When I first picked up Annihilation I was mildly surprised at how short it was. But the length works in its favour; it doesn’t let up for a moment. The story is constantly being pushed forward, there’s no time to ponder each new revelation as another is thrown at the reader. VanderMeer could have easily filled it out to 400 pages by pausing the story and including backstory on the biologist, on Area X or starting it earlier in the timeline. But he chooses not to. He chooses to start as they enter the area and gives little to no explanations about what is going on. The reader is at an equal loss for knowledge as the biologist – or even more so considering she herself is such an enigma.

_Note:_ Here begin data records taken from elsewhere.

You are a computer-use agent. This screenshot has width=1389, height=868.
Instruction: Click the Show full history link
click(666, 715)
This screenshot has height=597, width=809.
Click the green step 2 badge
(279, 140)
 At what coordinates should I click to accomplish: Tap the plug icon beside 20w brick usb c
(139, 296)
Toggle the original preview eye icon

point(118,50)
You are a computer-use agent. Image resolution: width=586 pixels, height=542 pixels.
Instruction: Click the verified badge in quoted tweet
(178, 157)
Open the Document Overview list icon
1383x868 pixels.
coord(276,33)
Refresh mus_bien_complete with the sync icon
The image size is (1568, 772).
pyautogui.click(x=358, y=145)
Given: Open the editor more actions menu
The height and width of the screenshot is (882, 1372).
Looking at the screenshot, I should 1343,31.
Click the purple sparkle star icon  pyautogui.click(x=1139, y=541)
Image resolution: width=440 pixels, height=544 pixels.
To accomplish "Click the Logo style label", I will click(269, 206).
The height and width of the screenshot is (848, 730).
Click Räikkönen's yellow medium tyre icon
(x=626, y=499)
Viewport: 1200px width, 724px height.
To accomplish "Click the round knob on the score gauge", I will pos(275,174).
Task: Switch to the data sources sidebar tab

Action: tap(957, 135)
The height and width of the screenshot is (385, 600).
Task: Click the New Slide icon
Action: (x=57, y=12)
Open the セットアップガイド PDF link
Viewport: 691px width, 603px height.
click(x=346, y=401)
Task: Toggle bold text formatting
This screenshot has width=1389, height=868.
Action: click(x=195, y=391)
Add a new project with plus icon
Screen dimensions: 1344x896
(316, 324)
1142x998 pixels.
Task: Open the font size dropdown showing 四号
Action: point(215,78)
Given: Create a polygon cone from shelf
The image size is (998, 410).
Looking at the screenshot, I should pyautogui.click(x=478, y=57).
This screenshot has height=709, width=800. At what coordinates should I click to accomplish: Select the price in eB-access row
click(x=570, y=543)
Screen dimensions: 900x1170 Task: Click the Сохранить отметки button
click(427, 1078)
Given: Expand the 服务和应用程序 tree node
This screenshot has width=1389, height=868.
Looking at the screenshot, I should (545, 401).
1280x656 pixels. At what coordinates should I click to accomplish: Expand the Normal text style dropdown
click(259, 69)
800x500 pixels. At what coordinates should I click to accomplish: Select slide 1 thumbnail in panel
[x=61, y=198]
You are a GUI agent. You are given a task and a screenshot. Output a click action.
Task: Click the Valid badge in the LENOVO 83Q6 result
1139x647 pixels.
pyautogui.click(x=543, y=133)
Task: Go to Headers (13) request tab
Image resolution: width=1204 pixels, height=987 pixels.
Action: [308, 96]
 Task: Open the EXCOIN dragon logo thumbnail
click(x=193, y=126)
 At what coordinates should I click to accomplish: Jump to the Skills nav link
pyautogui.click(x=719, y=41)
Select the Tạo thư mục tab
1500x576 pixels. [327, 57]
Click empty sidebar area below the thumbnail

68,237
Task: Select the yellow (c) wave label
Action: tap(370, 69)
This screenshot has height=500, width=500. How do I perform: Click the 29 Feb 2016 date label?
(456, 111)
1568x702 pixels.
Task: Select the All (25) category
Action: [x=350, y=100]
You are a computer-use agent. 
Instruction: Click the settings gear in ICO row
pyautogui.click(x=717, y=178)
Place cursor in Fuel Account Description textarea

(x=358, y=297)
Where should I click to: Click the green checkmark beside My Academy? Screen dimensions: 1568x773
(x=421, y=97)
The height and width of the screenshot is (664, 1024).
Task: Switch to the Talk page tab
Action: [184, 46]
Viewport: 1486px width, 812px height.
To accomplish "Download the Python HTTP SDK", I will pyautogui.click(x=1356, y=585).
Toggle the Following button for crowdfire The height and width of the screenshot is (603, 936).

It constantly keeps the reader on their toes with a consistently eerie mood throughout. Every page is full of mystery – cryptic writing on the walls of the tunnel with run on sentences that rival dickens, a deep voice coming from somewhere in the swamp, plants that appear to contain human matter within them. I was never really able to feel relaxed throughout but like the biologist who just keeps trucking through, what else can she do, I just keep reading – both of us expecting that eventually everything will be explained.

But that’s the crux of the book. There are few answers. If you’re the type of reader who likes their mysteries explained by the end Sherlock Holmes style, you’re going to be unsatisfied with this. That doesn’t mean to say it’s a bad ending, it’s not, it’s excellent. It’s ambiguous, open to interpretation, just explained enough (that is to say, barely at all) and almost forcing me to start its sequel, Authority.